--- Problem details ---
Exclude the pictures. Transcribe, exactly as written, the lines from the one with "You are a GUI" through the end of the entries below.

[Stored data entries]
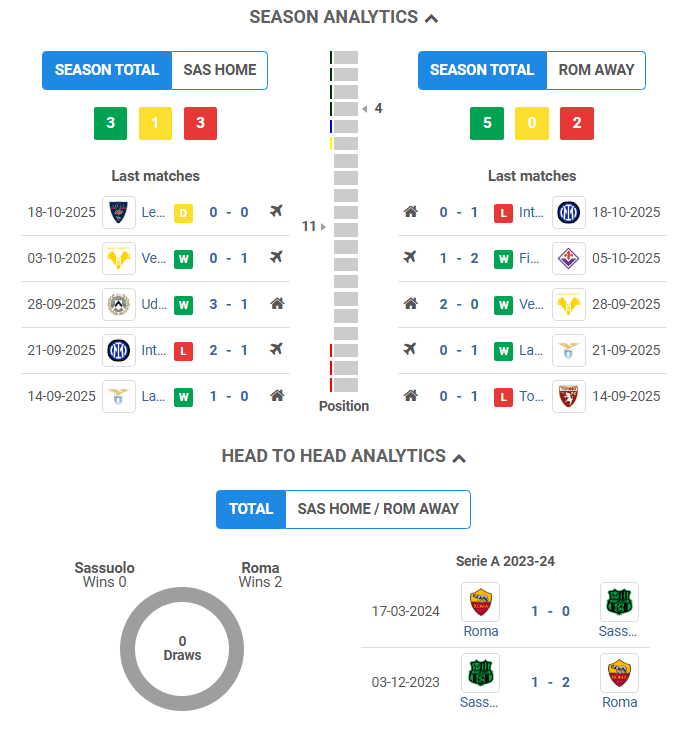
Task: Collapse the Head to Head Analytics section
Action: pyautogui.click(x=459, y=457)
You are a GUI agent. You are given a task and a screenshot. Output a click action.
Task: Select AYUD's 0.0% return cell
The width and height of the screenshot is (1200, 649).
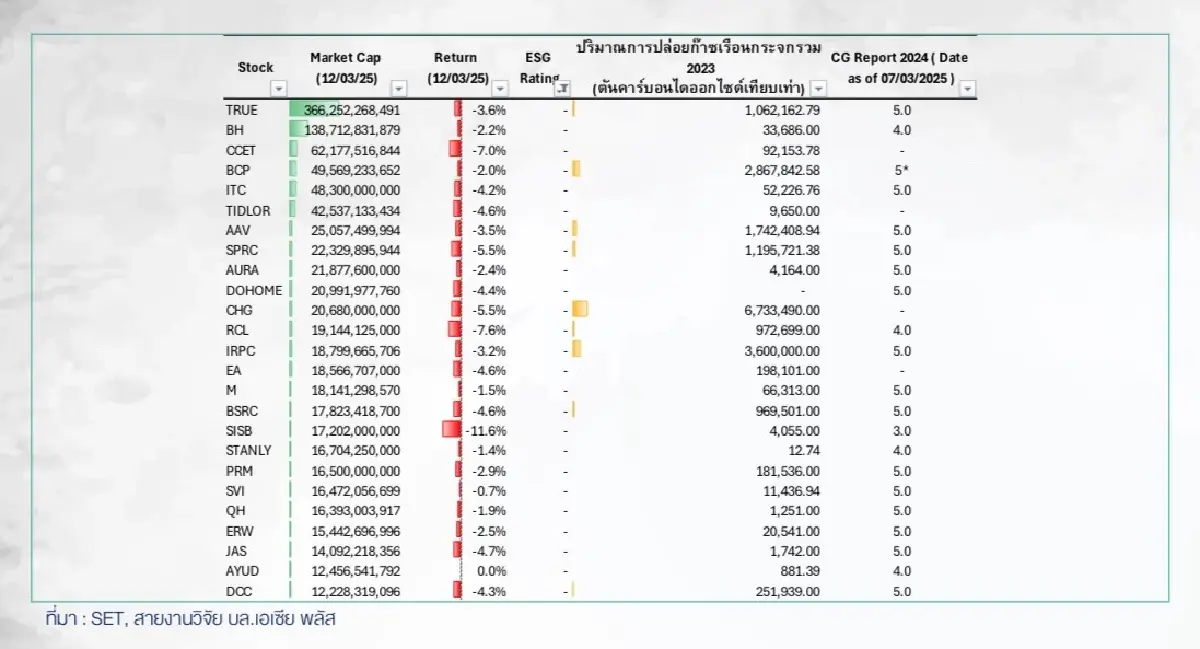pos(491,571)
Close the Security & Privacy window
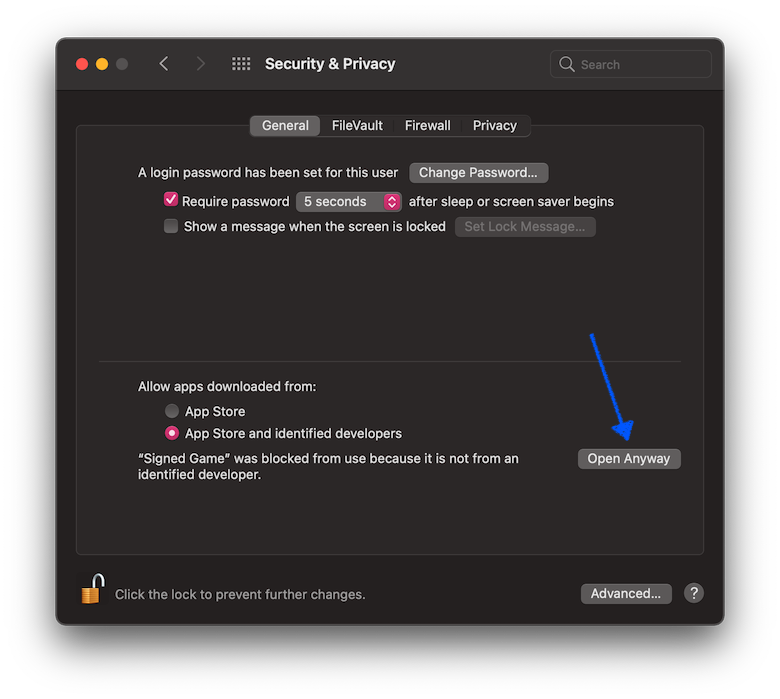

--- Solution ---
You are a GUI agent. You are given a task and a screenshot. Output a click action.
Task: Select AYUD's 0.0% return cell
The width and height of the screenshot is (1200, 649).
pos(491,571)
Close the Security & Privacy window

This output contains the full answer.